Embusan angin yang sepoi-sepoi menggerakkan rambut panjang seorang gadis yang sedang duduk sendiri di sebuah kursi panjang di halaman rumahnya. Tiba-tiba datang seorang wanita yang menghampirinya. Wanita itu duduk di sampingnya dan meletakkan tas di sampingnya.
“Halo Arinta. Kenalin nama gue Farasya. By the way, apa kabar?”
“Lu siapa?”
“Bukan siapa-siapa sih, tapi boleh gak gue jadi temen lu?”
“Lagi gak butuh temen.”
Fara dibuat bungkam terdiam oleh omongan Rinta barusan. Dia sangat bingung ingin menjawab apa lagi. Setelah mengalami saat-saat canggung barusan, Fara mencoba lagi untuk membuka obrolan. Ia mengambil sesuatu di dalam tasnya.
“Oh iya, kata mama lu. Lu suka cokelat kan? Nih mau ga? Cokelat juga bisa naikin mood loh.” sembari memberikan cokelat itu kepada Rinta. Gadis yang rambutnya terurai panjang dan wajah yang tadinya terlihat murung itu perlahan menggoreskan senyum di wajahnya.
“Tenang, gak gue kasih racun kok.” Fara berusaha meyakinkan Rinta untuk mengambil cokelat itu.
“Makasih.”
“Sama-sama.” Wajah Fara terlihat lega karena kini Rinta meresponnya dengan baik.
Saat mereka berdua duduk bersama dengan memakan cokelat, Rinta memulai percakapan dahulu.

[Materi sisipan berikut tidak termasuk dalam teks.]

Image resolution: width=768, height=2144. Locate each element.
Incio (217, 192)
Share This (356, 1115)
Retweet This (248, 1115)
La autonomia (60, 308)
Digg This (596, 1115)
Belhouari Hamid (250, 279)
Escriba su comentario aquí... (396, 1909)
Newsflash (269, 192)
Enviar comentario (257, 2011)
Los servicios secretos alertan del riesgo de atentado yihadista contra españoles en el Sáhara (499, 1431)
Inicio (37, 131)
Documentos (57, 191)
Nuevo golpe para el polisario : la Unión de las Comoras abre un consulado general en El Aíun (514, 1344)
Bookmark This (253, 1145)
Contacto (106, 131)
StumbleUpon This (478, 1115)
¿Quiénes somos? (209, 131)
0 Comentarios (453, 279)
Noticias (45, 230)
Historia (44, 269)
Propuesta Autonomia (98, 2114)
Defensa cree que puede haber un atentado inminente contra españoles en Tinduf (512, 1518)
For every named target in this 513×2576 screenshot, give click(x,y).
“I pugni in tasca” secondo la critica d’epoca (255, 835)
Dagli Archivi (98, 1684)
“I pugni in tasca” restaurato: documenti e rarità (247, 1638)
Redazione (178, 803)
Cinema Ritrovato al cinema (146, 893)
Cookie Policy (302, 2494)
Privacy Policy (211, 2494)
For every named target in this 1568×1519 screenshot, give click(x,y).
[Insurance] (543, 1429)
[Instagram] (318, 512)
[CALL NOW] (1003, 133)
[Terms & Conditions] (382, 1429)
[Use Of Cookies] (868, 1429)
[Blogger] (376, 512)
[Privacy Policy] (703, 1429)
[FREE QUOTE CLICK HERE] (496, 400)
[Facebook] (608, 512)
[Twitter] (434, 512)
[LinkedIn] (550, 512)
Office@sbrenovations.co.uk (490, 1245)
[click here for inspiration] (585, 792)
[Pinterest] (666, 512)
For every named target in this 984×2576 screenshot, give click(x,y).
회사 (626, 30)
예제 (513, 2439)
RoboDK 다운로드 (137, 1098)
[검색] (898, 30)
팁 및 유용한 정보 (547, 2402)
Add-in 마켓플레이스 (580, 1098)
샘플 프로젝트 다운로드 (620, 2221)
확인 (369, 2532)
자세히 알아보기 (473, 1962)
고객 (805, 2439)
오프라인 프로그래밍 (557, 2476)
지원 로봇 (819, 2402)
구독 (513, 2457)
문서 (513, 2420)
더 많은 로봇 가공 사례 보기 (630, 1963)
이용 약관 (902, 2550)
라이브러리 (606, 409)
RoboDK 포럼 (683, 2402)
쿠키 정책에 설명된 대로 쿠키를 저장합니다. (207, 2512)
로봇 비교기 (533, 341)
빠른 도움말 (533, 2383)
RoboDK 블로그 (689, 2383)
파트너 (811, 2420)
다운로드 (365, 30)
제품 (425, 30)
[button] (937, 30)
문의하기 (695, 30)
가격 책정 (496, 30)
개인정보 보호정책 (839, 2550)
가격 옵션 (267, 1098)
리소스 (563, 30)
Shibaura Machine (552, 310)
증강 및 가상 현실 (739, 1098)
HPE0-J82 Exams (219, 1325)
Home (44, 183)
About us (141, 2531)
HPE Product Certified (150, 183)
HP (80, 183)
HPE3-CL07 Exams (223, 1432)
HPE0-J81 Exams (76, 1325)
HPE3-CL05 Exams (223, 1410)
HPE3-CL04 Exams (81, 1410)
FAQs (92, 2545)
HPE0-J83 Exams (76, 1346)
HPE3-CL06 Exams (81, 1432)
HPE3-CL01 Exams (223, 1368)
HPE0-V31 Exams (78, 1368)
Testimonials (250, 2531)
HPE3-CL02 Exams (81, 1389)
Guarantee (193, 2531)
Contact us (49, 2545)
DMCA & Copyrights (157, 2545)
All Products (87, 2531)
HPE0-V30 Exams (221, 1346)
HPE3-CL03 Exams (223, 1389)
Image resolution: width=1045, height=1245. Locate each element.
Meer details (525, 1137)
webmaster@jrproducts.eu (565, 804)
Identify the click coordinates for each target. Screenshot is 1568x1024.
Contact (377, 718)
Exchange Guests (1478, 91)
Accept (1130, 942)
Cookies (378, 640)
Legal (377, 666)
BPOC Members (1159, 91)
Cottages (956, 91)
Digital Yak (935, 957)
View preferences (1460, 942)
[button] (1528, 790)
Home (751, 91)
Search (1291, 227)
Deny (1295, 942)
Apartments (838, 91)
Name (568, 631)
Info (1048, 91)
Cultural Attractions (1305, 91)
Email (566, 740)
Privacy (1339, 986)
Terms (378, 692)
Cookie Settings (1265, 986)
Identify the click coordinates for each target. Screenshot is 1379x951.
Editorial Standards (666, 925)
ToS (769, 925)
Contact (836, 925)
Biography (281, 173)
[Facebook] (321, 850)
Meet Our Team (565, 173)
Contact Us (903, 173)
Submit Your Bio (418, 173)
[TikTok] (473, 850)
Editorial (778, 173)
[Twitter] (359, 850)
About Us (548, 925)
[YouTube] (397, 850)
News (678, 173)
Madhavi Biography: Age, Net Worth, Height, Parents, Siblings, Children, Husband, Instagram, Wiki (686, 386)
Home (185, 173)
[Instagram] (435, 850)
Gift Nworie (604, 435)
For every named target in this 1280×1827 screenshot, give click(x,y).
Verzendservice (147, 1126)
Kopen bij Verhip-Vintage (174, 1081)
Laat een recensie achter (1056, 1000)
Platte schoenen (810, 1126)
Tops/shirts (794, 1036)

“Lu siapa sih sebenernya?”
“Dia itu yang nolongin kamu beberapa hari kemarin waktu kamu pingsan di rumah, Rinta.” sela seseorang yang datang dari dalam rumah, ya itu adalah ibu Rinta.
“Ohh makasih ya.”
“Sama-sama. Sebenernya ada temen aku juga sih yang nolongin kamu, bentar lagi mau kesini.”
“Tapi harusnya lu biarin aja gue pingsan sih. Buat apa juga gue hidup kalau gak punya harga diri lagi?” ucap Rinta dengan wajah yang masih muram.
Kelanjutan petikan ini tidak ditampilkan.